WHAT NEEDS TO BE DONE: Put the rows running from the line containing "This screenshot has width=590, height=306." through the end into a two-column CSV with the columns "request" and "answer", one line per request and each field quoted, with line breaks replaced by spaces. Leave the pictures out.

═════ INFORMATION SHOWN

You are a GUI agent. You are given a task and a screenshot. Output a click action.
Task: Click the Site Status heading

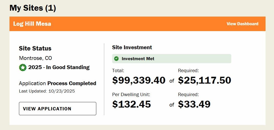pos(35,48)
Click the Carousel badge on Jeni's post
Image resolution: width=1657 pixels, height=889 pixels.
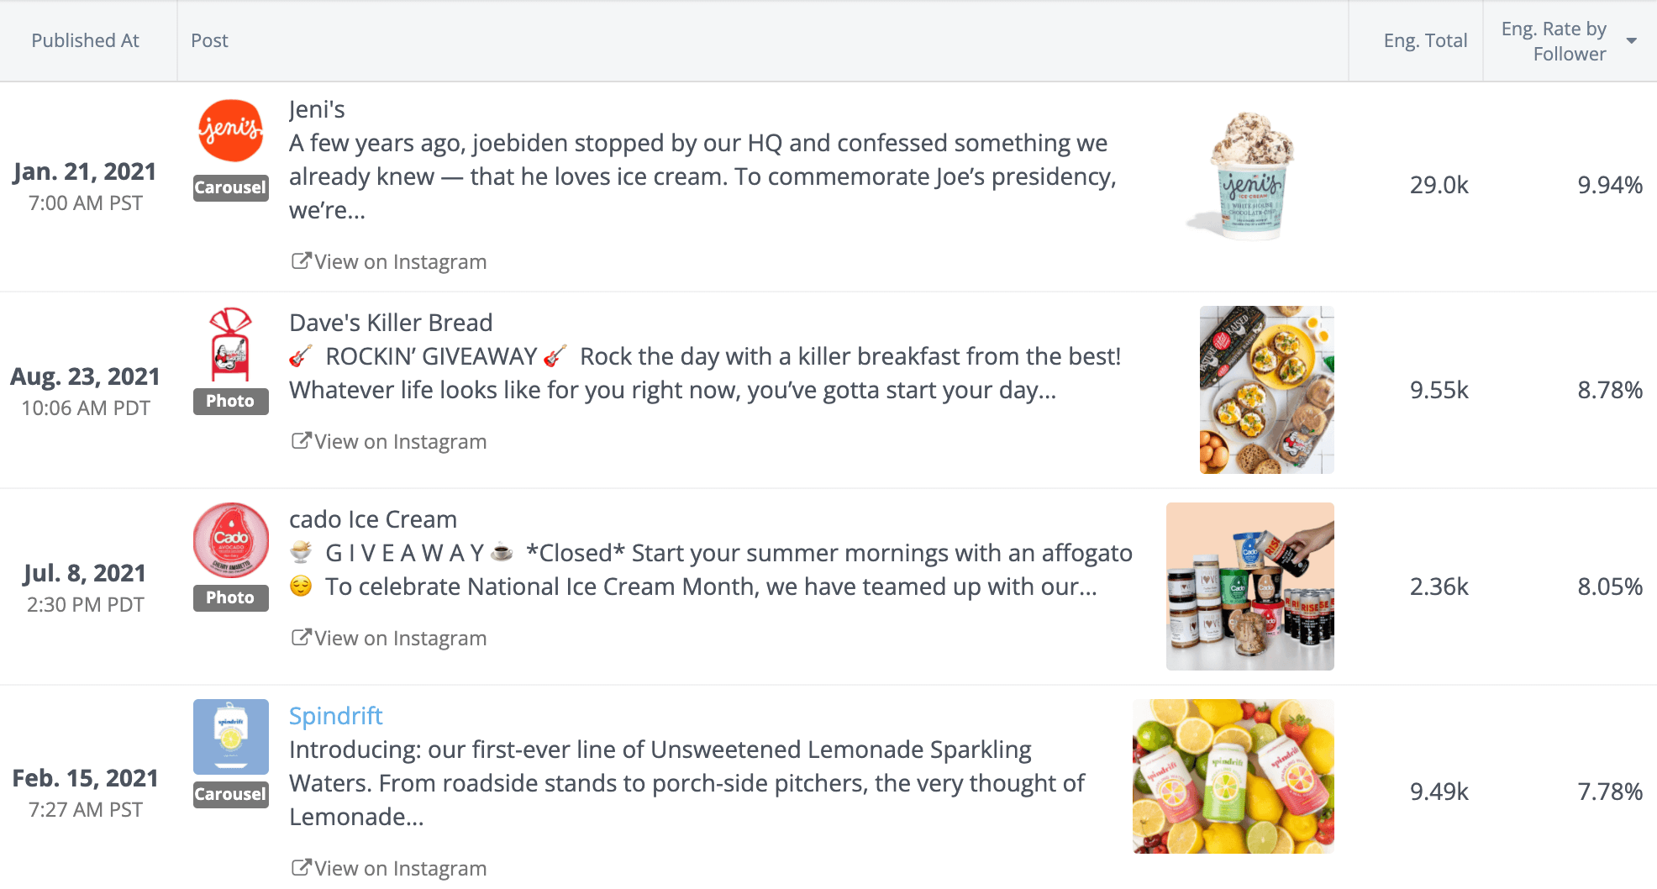click(x=229, y=187)

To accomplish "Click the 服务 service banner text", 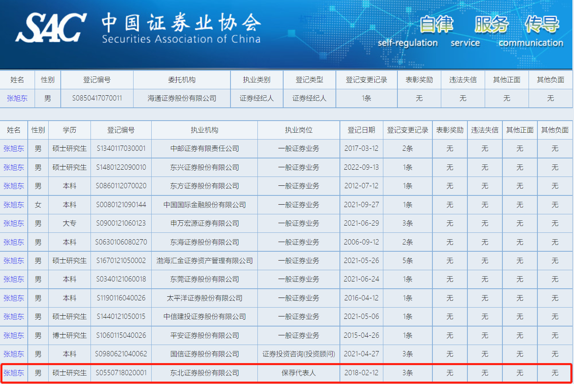I will point(491,24).
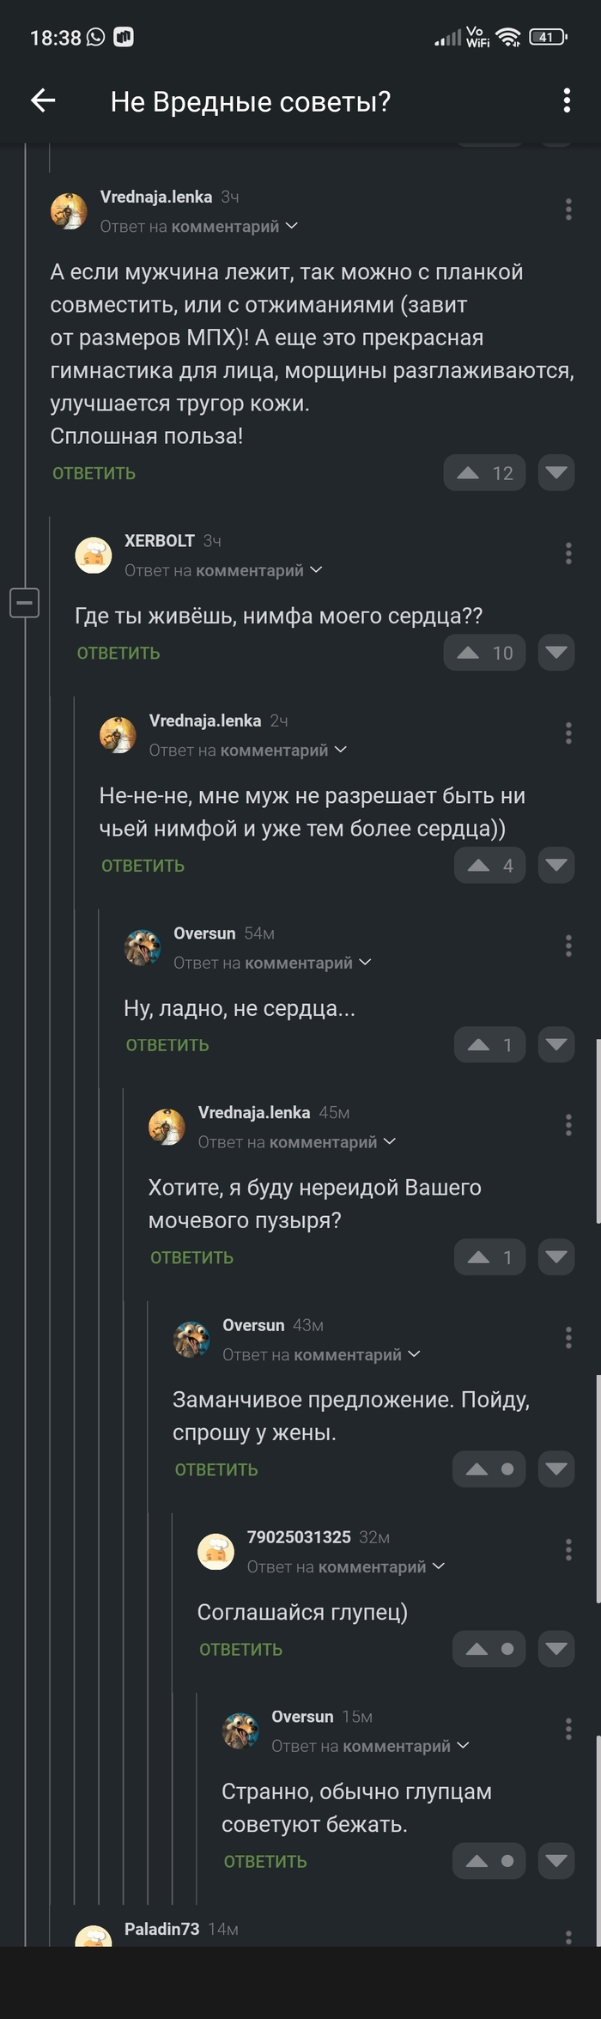
Task: Tap ОТВЕТИТЬ under the top comment
Action: 93,472
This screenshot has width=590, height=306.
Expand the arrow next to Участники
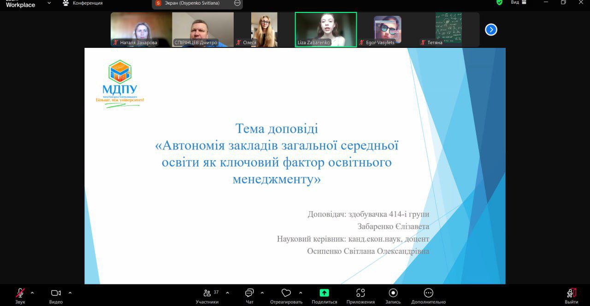227,293
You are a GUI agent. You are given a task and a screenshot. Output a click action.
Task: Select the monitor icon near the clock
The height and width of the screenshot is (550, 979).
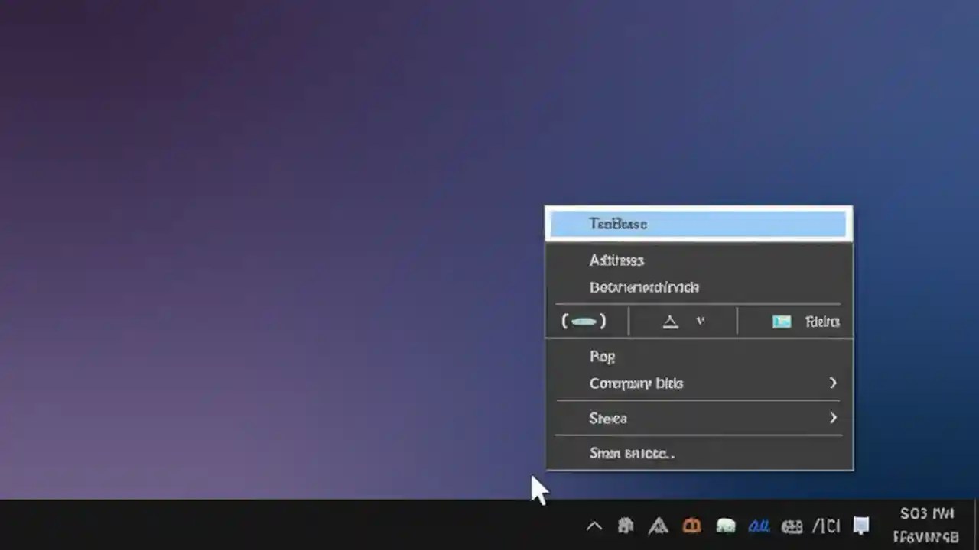coord(861,526)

══════════

WRITTEN ANSWER:
request,answer
"This screenshot has width=590, height=306. Expand the arrow next to Участники","227,293"
"You are a GUI agent. You are given a task and a screenshot. Output a click action. Task: Select the monitor icon near the clock The height and width of the screenshot is (550, 979).","coord(861,526)"